The race to put the first human on Mars is making the race for the moon landing look like child’s play.
Elon Musk’s SpaceX is scouting locations for human habitats, people have started designing Martian living spaces, and NASA managed to successfully touch down on the red planet not too long ago with their InSight lander.
While all this is going on, nobody has stopped to think about what would happen if something already lived there.
Okay, Elon thinks about aliens a lot, but not in any way that’s even remotely productive.
Now, a former NASA scientist, Gilbert V. Levin, is claiming that the space programme had confirmation of life on Mars almost 40 years ago.
CNN breaks it down:
Levin, who was principal investigator on a NASA experiment that sent Viking landers to Mars in 1976, published an article in the Scientific American journal last Thursday, arguing the experiment’s positive results were proof of life on the red planet.
The experiment, called Labeled Release (LR), was designed to test Martian soil for organic matter. “It seemed we had answered that ultimate question,” Levin wrote in the article.
In the experiment, the Viking probes placed nutrients in soil samples from Mars.
If life were present, it would consume the food and leave gaseous traces of its metabolism, which radioactive monitors would then detect.
To make sure it was a biological reaction, the test was repeated after cooking the soil, which would prove lethal to known life. If there was a measurable reaction in the first and not the second sample, that would suggest biological forces at work — and that’s exactly what happened, according to Levin.
Other experiments yielded different results, though, so they dismissed the positive result as a false positive.

Check your understanding –
**A)** Please edit the passage of the Mars life article that opens with the words containing "CNN breaks it" and closes with "the red planet.", rewriting it with "principal investigator" changed to "lead investigator".
**B)** Answer these questions from the Mars life article:
(i) Which former NASA scientist claims the space program confirmed life on Mars?
(ii) In what year did the experiment send Viking landers to Mars?
(iii) What was done to the soil before the test was repeated?
**C)** Extend the article on possible life on Mars, picking up after its final sentence.

Pixel coordinate grounding data

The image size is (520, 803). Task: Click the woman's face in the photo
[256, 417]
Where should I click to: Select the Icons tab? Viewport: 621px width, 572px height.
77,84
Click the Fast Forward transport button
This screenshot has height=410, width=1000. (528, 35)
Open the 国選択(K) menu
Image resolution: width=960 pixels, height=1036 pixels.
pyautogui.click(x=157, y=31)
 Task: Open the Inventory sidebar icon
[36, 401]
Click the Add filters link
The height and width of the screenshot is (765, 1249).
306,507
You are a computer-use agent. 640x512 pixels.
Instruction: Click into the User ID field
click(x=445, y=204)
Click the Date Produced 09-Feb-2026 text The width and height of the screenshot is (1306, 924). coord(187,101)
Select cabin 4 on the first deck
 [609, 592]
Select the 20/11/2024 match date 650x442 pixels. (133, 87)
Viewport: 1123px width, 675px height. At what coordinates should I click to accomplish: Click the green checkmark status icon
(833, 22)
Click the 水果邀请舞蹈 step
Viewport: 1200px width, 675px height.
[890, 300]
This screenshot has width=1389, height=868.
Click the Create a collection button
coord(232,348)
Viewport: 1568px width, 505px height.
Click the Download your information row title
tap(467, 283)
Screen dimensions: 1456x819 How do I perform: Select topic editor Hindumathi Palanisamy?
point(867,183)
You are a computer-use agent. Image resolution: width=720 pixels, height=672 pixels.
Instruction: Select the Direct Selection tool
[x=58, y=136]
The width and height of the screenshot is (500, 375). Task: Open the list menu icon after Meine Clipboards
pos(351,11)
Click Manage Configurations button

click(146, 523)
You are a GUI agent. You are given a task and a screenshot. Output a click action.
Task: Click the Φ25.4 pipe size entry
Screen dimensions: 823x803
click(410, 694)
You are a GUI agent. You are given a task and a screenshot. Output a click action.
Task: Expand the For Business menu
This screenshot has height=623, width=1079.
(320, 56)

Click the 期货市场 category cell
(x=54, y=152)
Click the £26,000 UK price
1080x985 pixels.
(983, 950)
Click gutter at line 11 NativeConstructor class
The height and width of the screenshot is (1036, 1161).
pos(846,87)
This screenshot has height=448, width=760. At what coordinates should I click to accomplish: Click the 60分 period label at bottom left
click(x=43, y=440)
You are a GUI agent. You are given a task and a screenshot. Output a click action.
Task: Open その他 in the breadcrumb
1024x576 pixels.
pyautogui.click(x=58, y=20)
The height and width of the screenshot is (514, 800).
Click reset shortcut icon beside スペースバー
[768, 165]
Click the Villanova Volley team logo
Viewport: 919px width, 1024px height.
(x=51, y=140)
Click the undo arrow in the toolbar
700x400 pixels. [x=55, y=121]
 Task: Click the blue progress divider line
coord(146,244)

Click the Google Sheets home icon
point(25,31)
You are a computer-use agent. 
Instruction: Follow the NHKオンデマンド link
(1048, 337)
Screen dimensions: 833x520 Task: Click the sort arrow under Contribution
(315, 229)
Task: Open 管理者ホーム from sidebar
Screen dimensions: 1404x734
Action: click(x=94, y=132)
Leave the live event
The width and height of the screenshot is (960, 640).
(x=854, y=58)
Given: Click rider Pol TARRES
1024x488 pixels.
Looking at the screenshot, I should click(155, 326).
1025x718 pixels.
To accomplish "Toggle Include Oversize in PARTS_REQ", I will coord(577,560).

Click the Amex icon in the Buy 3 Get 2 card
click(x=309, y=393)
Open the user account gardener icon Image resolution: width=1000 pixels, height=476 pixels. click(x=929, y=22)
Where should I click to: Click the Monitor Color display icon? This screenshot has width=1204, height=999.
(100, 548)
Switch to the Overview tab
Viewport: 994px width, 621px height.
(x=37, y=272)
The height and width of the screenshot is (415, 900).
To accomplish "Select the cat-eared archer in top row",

Numbered answers –
**A)**
CNN breaks it down:
Levin, who was lead investigator on a NASA experiment that sent Viking landers to Mars in 1976, published an article in the Scientific American journal last Thursday, arguing the experiment’s positive results were proof of life on the red planet.

**B)**
(i) Gilbert V. Levin
(ii) 1976
(iii) It was cooked.

**C)**
“NASA concluded that the LR had found a substance mimicking life, but not life,” said Levin in his article. “Inexplicably, over the 43 years since Viking, none of NASA’s subsequent Mars landers has carried a life detection instrument to follow up on these exciting results.”
But now, decades later, there are more and more promising signs. NASA’s Curiosity rover found organic matter on Mars in 2018, and just last week it found sediments that suggest there were once ancient salty lakes on the surface of Mars.
Levin is sticking to his guns and is convinced that what they found was proof of life.
“What is the evidence against the possibility of life on Mars?” Levin wrote. “The astonishing fact is that there is none.”
The 2020 Mars lander will not be equipped with a life-detection test, according to Levin.
“In keeping with well-established scientific protocol, I believe an effort should be made to put life detection experiments on the next Mars mission possible.”
When — or if — NASA finds life on Mars, the world may not be ready for the discovery, the agency chief says
He proposed that the LR experiment be repeated on Mars, with certain amendments, and then have its data studied by a panel of experts.
I think that’s a great idea.
We don’t want too many surprises if we ever make it up there.